FORT WAYNE, Ind. (AP) - An ornate northeastern Indiana mansion that housed a funeral home for nearly a century is getting a new, more festive life as a venue for weddings, anniversaries and other occasions.
The roughly 125-year-old Fort Wayne mansion had long been served as the home of the Klaehn, Fahl & Melton Funeral Home, but the 15,000-square-foot building was sold last month to RGS Real Estate.
Belle Castle Enterprise plans to renovate the property for use as an event center for weddings, bridal parties, birthdays, anniversaries and corporate events, representative Carlene Gray told The Journal Gazette.

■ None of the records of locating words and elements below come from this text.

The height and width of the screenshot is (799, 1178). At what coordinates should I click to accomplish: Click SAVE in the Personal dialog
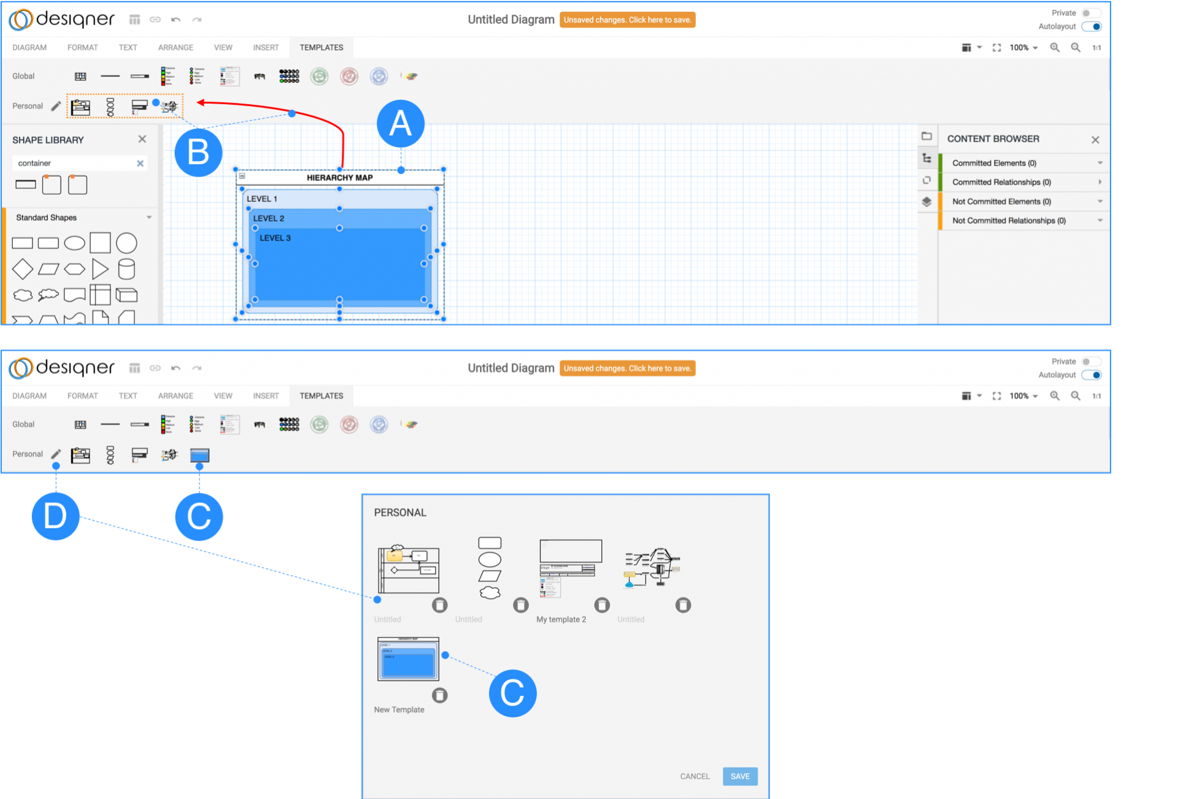[740, 776]
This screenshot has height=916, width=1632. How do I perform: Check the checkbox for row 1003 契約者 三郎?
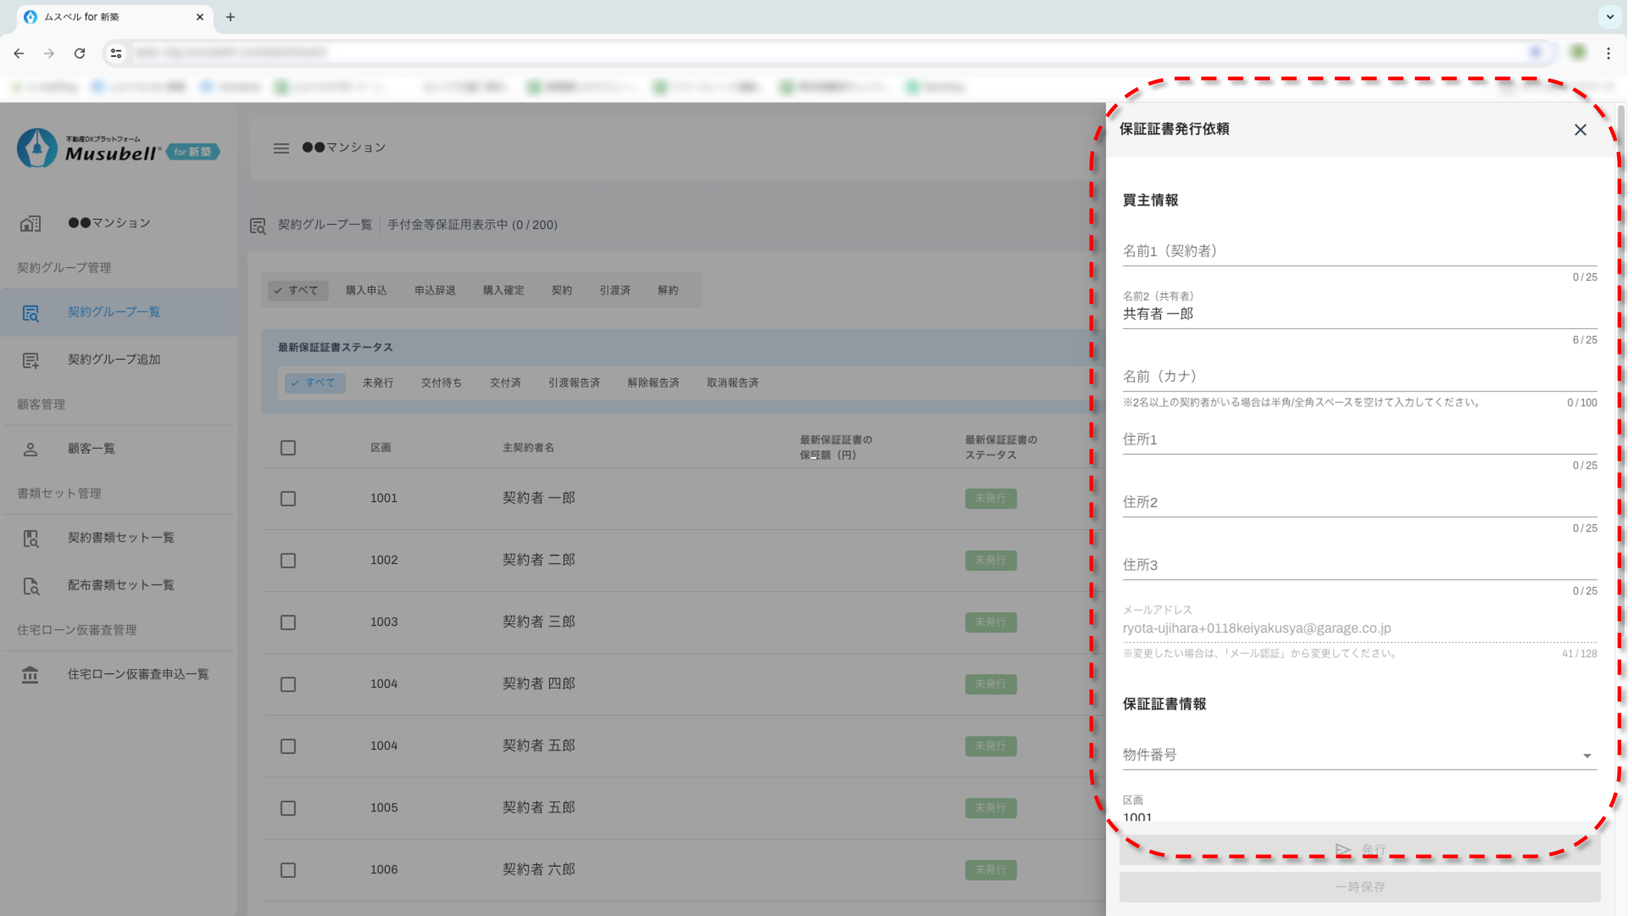tap(288, 622)
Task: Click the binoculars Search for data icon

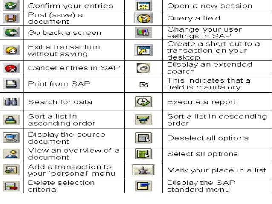Action: [11, 102]
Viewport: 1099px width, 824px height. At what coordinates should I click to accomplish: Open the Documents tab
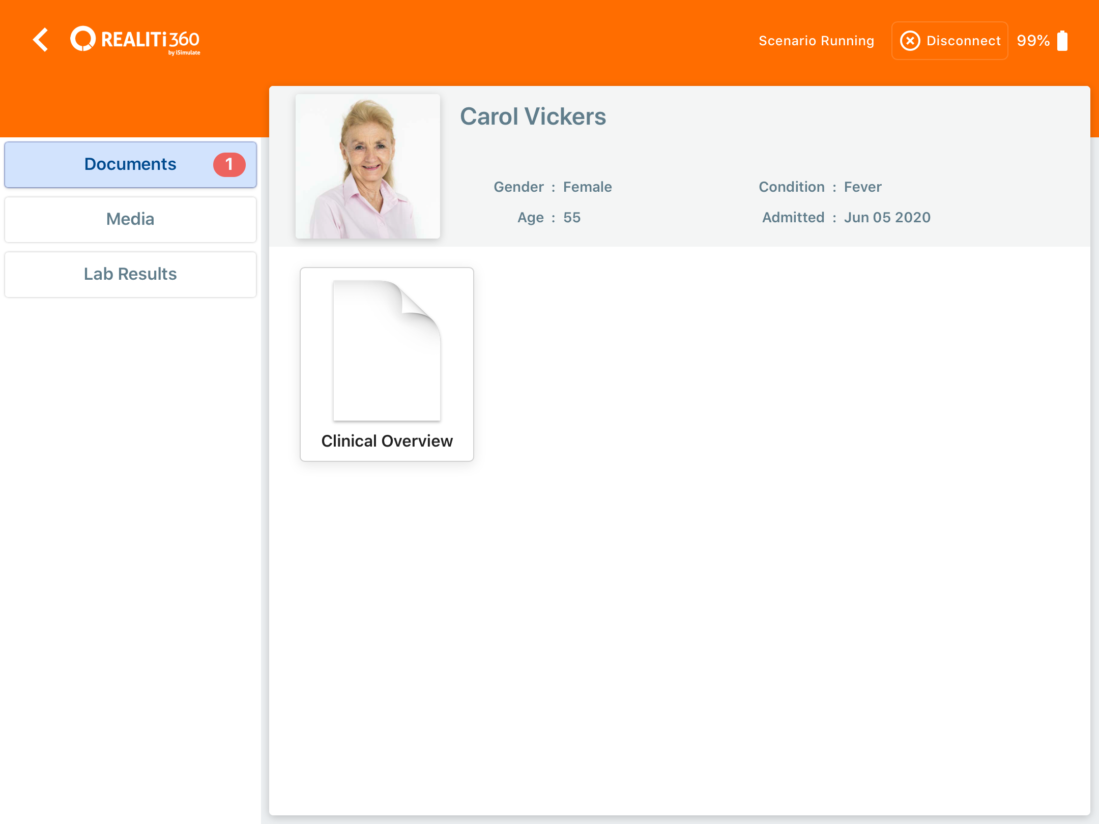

“No funerals,” she said, laughing.
The building was built about 1893 by Robert Clarke Bell, a late 19th- and early 20th-century attorney and Democratic state senator, for himself and his wife, Clara.
Built in the Richardsonian Romanesque-style, it is ornate inside and out. Its interior features parquet floors, carved wood trim and a tile fireplace, and its exterior includes elaborate gargoyles and decorative arches.
The building is historic for its architecture, its first owner and events that it once hosted, including visits by William Jennings Bryan, who unsuccessfully ran for president as a Democrat in 1896, 1900 and 1908.
Bryan, who was one of Bell’s friends, was reported to have given speeches from the home’s front porch, said Connie Haas Zuber, executive director of ARCH, a Fort Wayne nonprofit historic preservation organization.
“It is a very significant house. It was widely regarded as, if not the finest, one of the finest homes in Fort Wayne,” she said.